AI-Driven Peptide Discovery Identifies Novel Antimicrobial Treatment to Restore Gut Barriers in Ulcerative Colitis

Jilin University researchers use machine learning to identify a novel peptide that outperforms standard drugs in treating ulcerative colitis in animal models.

By: AXL Media

Published: Mar 24, 2026, 5:20 AM EDT

Source: Information for this report was sourced from First Hospital of Jilin University

Accelerating Therapeutic Discovery Through Artificial Intelligence

Ulcerative colitis (UC) remains a challenging chronic condition characterized by persistent intestinal inflammation and a frequent lack of response to traditional 5-aminosalicylic acid or antibiotic treatments. While antimicrobial peptides (AMPs) have long been recognized for their natural immunomodulatory properties, the traditional process of screening these sequences is notoriously labor-intensive. To overcome this, researchers at the First Hospital of Jilin University developed a machine learning pipeline combined with genetic algorithms. This computational approach allowed the team to evaluate more than 6,000 potential candidates simultaneously, bypassing years of manual laboratory work to identify 22 high-priority sequences with the potential to treat inflammatory bowel disease.

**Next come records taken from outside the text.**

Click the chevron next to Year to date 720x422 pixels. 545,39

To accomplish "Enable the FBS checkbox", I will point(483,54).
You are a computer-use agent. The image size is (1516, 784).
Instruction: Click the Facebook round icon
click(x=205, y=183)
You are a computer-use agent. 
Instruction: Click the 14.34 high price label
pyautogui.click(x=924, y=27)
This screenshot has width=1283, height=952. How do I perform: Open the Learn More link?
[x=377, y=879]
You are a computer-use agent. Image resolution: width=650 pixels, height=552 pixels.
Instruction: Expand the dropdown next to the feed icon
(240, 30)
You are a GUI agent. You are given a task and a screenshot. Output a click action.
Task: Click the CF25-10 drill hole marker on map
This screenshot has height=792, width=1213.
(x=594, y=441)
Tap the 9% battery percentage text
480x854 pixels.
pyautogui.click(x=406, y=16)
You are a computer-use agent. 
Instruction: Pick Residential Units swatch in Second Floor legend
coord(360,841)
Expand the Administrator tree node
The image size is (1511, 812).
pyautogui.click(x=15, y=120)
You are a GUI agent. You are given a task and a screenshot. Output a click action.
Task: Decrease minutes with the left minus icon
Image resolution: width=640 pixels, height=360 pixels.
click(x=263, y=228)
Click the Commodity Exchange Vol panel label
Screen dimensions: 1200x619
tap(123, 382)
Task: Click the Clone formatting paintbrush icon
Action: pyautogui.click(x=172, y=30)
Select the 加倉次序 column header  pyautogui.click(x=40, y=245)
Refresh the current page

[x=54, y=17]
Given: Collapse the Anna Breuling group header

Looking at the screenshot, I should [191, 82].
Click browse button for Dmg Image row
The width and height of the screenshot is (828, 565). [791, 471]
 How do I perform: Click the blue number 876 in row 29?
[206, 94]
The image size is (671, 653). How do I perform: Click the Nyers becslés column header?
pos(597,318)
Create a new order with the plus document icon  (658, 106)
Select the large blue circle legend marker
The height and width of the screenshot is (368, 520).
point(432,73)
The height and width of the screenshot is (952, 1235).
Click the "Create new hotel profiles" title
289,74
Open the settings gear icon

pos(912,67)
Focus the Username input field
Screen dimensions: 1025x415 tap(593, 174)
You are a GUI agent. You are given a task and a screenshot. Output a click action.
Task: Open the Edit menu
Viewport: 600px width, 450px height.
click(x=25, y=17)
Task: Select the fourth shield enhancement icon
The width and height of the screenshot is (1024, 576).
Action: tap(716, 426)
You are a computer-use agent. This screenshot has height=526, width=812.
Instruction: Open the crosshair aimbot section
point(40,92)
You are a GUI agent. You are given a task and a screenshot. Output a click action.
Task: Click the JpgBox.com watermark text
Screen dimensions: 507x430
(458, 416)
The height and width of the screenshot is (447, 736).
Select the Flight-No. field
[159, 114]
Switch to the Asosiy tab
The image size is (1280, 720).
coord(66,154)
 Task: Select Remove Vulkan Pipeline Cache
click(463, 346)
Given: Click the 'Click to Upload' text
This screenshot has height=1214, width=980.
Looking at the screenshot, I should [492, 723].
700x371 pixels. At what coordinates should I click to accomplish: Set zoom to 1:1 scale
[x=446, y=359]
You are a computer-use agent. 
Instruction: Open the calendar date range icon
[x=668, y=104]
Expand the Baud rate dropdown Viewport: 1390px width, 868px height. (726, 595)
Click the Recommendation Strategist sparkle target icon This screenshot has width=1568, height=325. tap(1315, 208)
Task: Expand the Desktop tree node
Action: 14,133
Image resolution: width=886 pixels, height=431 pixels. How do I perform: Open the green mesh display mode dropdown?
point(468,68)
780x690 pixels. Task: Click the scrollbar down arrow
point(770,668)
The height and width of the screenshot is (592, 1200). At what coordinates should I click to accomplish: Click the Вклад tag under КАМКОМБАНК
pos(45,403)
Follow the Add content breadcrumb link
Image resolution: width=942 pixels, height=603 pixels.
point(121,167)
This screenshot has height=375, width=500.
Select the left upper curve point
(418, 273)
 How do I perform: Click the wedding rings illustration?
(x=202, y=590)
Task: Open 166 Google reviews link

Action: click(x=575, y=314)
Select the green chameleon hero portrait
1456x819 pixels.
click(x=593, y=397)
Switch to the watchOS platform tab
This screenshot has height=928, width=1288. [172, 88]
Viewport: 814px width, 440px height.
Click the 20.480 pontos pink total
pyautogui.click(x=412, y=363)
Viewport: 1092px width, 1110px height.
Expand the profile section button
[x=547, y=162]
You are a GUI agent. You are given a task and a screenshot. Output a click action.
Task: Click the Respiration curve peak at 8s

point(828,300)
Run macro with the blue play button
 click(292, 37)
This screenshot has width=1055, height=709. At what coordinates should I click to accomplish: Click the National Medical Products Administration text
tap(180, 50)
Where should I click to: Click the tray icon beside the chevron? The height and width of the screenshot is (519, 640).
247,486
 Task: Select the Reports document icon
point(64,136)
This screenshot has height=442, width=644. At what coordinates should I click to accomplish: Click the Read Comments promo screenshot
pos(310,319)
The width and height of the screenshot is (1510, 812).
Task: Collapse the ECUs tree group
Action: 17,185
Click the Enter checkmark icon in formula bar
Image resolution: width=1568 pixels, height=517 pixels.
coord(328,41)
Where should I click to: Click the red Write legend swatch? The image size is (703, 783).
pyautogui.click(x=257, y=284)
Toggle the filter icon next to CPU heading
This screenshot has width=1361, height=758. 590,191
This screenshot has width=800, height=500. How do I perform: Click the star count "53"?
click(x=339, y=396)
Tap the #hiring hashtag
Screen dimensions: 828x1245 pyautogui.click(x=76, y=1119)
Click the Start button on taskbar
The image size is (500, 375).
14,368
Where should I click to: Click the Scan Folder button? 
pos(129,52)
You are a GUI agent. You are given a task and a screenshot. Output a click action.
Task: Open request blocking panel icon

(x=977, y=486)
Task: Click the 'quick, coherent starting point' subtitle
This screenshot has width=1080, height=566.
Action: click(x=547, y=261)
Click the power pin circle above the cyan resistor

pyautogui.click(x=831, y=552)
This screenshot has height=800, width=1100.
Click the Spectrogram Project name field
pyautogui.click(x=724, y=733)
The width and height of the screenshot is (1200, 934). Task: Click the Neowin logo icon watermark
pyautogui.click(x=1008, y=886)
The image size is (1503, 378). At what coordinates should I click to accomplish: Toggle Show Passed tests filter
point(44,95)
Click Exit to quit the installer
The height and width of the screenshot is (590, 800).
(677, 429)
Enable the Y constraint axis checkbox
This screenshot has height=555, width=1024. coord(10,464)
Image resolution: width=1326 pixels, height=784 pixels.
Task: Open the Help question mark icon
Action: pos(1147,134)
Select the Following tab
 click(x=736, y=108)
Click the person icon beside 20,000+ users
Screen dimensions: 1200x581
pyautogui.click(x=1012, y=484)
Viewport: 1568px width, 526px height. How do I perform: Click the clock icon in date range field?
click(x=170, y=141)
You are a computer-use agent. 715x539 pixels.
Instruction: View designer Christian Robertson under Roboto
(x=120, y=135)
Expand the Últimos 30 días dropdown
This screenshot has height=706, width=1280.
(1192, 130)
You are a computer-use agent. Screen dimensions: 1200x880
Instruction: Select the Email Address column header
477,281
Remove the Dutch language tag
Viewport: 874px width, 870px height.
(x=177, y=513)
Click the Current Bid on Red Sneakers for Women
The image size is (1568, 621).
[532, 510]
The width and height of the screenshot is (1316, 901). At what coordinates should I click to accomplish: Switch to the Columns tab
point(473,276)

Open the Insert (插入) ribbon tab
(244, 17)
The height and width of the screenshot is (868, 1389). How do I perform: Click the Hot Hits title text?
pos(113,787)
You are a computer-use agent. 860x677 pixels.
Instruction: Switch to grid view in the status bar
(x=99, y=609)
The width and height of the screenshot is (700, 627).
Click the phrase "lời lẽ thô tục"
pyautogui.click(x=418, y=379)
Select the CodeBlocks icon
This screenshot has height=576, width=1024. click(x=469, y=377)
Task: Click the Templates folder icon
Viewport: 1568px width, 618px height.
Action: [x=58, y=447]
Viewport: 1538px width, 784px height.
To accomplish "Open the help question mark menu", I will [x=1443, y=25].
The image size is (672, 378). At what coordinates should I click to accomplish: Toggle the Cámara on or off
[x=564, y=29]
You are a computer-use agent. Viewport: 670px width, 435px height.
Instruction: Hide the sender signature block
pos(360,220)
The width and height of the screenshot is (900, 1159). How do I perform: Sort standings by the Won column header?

The Selection of Lead Peptide "LR"

From the AI-generated shortlist, five peptides were synthesized for rigorous experimental validation. Among these, a sequence named "LR"—referencing its specific terminal residues—emerged as the superior candidate. In vitro testing confirmed that LR possesses a rare balance of high bactericidal activity against pathogens like Escherichia coli and Staphylococcus aureus while maintaining exceptionally low cytotoxicity. Unlike many traditional antibiotics that can damage host cells, LR demonstrated high biocompatibility and minimal hemolytic activity, suggesting it could safely navigate the human circulatory and digestive systems without causing secondary harm.

Superior Efficacy in Preclinical Colitis Models

The therapeutic potential of LR was tested using a dextran sulfate sodium (DSS)–induced mouse model, which mimics the mucosal damage seen in human ulcerative colitis. The results were striking: mice treated with the LR peptide showed significant improvements in body weight retention, disease activity index scores, and colon length preservation. Histological analysis further confirmed that LR treatment reduced mucosal damage and the infiltration of inflammatory cells. Notably, the peptide demonstrated stronger therapeutic effects than both the standard anti-inflammatory drug 5-aminosalicylic acid and the conventional antibiotic ciprofloxacin, marking it as a highly promising lead for future pharmaceutical development.